Agents from throughout the bureau's 56 field offices who investigate insurance-related corporate fraud cases will be asked to coordinate inquiries with the Washington headquarters, where investigators will look for broader patterns, the bureau confirmed in connection with the release of its 2005 Financial Crimes Report.
This year's report -- which details the FBI's approach across a broad range of industries to investigate accounting schemes, self-dealing by corporate executives, and obstruction of justice to conceal illegal activities -- noted that "although corporate fraud is not unique to any particular industry, there has been a recent trend involving insurance companies caught in the web of these schemes."
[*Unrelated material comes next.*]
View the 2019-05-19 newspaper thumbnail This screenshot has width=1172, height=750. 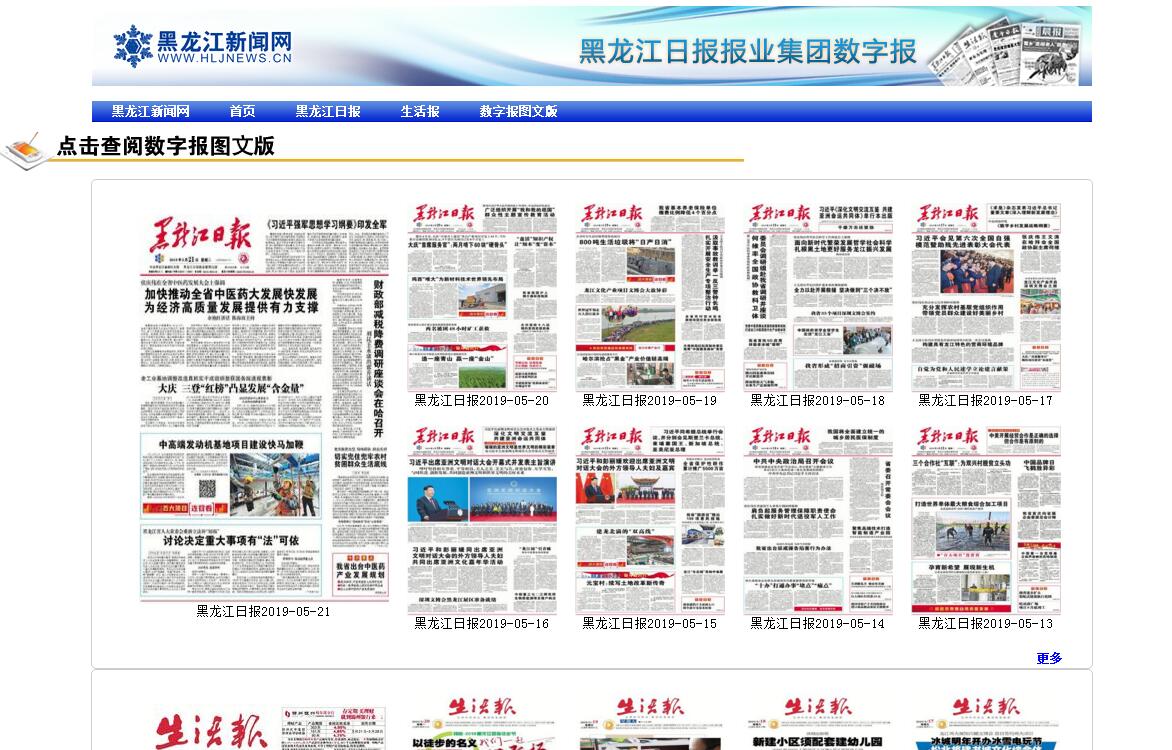click(x=650, y=296)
With the disclosure, the FBI becomes the latest federal agency to confirm a probe of the industry. Investigations into the alleged use of loss-mitigation, or finite, products to smooth companies' earnings statements have gained momentum over the past six months, leading to subpoenas issued by the U.S. Securities and Exchange Commission, the U.S. Justice Department and New York state Attorney General Eliot Spitzer to many property/casualty insurers and reinsurers. Pennsylvania Insurance Commissioner Diane Koken, who serves as president of the National Association of Insurance Commissioners, further confirmed that state insurance regulators have been tapped by the FBI to provide guidance on the "technical requirements for accounting and reporting of reinsurance transactions, including arrangements that limit a reinsurer's risk of loss."
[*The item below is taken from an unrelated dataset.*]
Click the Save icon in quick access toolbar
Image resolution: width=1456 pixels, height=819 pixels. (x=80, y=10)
"We understand the FBI is seeking to determine whether the accounting practices recently identified represent an industry-wide concern," Koken said in a written statement. "Several states are currently pursuing a number of investigations in this area, and have been reconsidering existing financial reporting standards since last December."
However, the commissioner said such technical assistance is "routinely" provided by regulators to both state and federal investigations, adding that details of any specific investigation of insurer activity are "treated as confidential."
Among the most high profile insurance-related targets of recent federal investigations has been a $500 million finite reinsurance transaction between American International Group Inc. (NYSE:AIG) and Berkshire Hathaway Inc.'s General Reinsurance Corp., as well as AIG transactions with Bermuda-based Richmond Insurance Co. Ltd. and with Union Excess Reinsurance Co. Ltd. and Capco Reinsurance Co. Ltd., both of Barbados. AIG already has admitted that those transactions had been improperly accounted for, in that not enough risk actually had been transferred for them to be called insurance deals (BestWire, March 30, 2005).
But according to consultant Donald Light of Celent Communications, those investigations could pale in comparison to the potential consequences should the FBI actually pursue criminal convictions, particularly given the old saw that no financial services firm has ever survived criminal indictment.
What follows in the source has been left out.